----- Text excerpt
The fundamental long-term question: when the subsidy becomes negligible, will fees alone deter attacks and incentivize enough mining?

This isn't a 2140 problem. The subsidy becomes economically insignificant well before then. By 2044, the block reward will be less than 0.1 BTC. The critical transition window is more realistically 2040–2060.

What the Experts Say

Jameson Lopp (CTO, Casa) famously called it "Schrödinger's cat" — anyone claiming certainty about the outcome is relying on unprovable assumptions. His pragmatic view: "The best way to fend off a security budget crisis is to continue furthering adoption on all fronts."

Lyn Alden (investment strategist) takes a probabilistic approach: fees can sustain the network if Bitcoin achieves sufficient adoption and base-layer transactions generate fees of 0.5–1.5% of market capitalisation annually. But this outcome requires significant growth in transaction volume — 5–10× current levels — and is not guaranteed.

Peter Todd (Bitcoin Core contributor) advocates more openly for discussion of controversial solutions, including tail emission — a small, perpetual inflation rate that would guarantee a floor for miner income. He notes this would require a hard fork and is deeply controversial, as it would alter Bitcoin's 21 million supply cap.

The Transition Is Gradual

It's important to understand the timescale. The block subsidy doesn't suddenly vanish — it halves every ~4 years across 33 epochs, spanning more than a century. Each halving is a test of the fee market's readiness. So far, the subsidy remains dominant. But the trend is clear: fees must grow, Bitcoin adoption must expand, and the base layer must evolve into a high-value settlement network — with smaller payments handled by layers like the Lightning Network.

The Last Satoshi and the Subsatoshi Problem

In epoch 32 (starting around 2136), the block reward will be exactly 1 satoshi — Bitcoin's smallest unit. In epoch 33, the mathematical series calls for 0.5 satoshis, but Bitcoin can't represent half a satoshi. The code truncates to zero. That's when new issuance ends permanently. The total supply will be exactly 20,999,999.9769 BTC — close to 21 million, but never quite reaching it, due to the accumulated rounding from integer arithmetic.

This is not a crisis — it's the design working as intended. The transition to fee-only security will have been underway for over a century by that point. Whether that transition succeeds is one of Bitcoin's most important open questions — and one that each generation of participants will help answer.
----------
----- Information given
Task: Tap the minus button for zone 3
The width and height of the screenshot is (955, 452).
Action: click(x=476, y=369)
----------
----- Information given
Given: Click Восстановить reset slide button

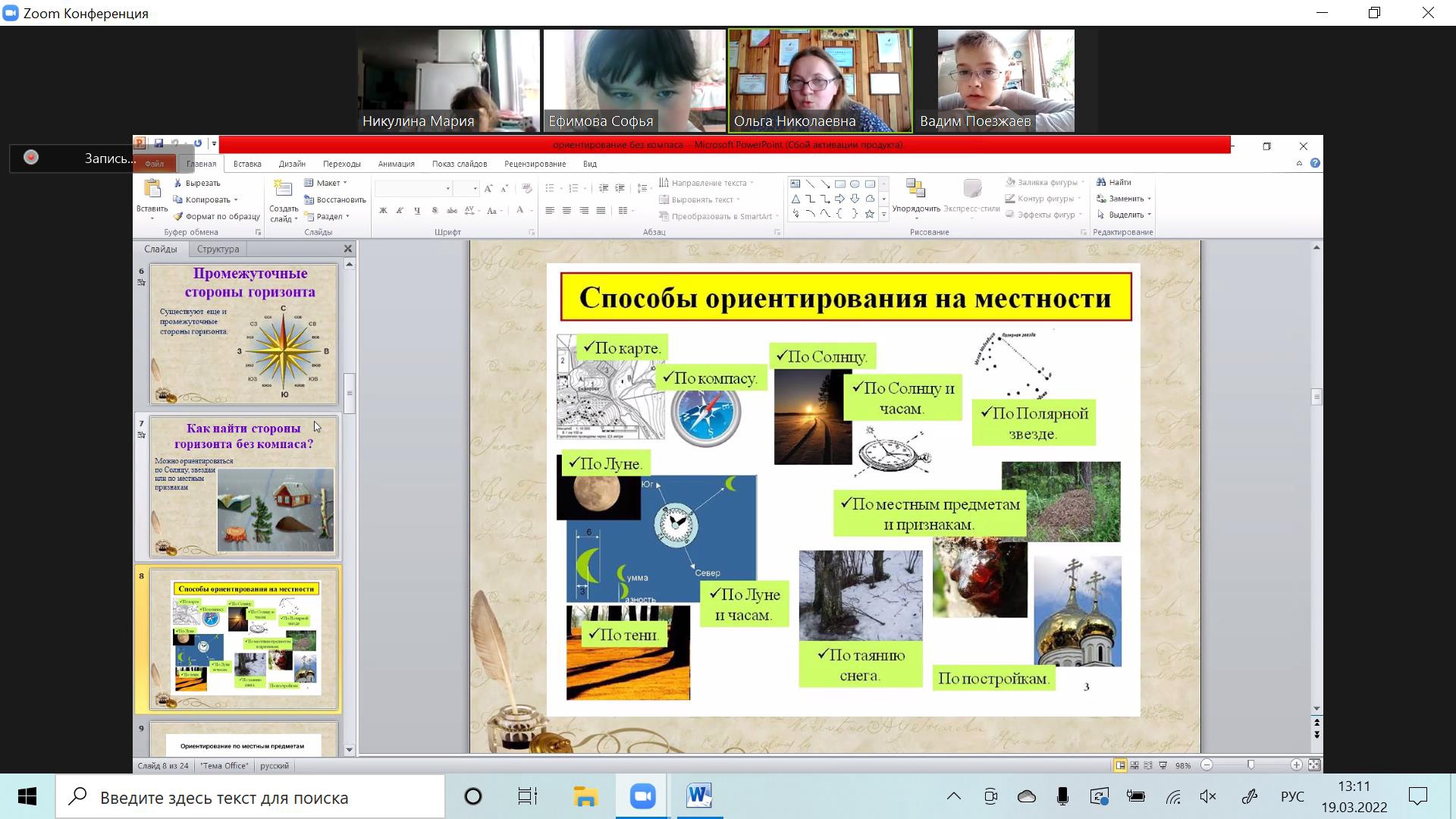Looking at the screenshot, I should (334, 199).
----------
*Given exercise 1:* According to the Bitcoin mining text, what will the total supply of Bitcoin be once new issuance ends?
*Given exercise 2:* List every person the Bitcoin mining text quotes or cites as an expert.
The lines that come after the text are separate material.

*Worked solution 1:* Exactly 20,999,999.9769 BTC.

*Worked solution 2:* Jameson Lopp, Lyn Alden, Peter Todd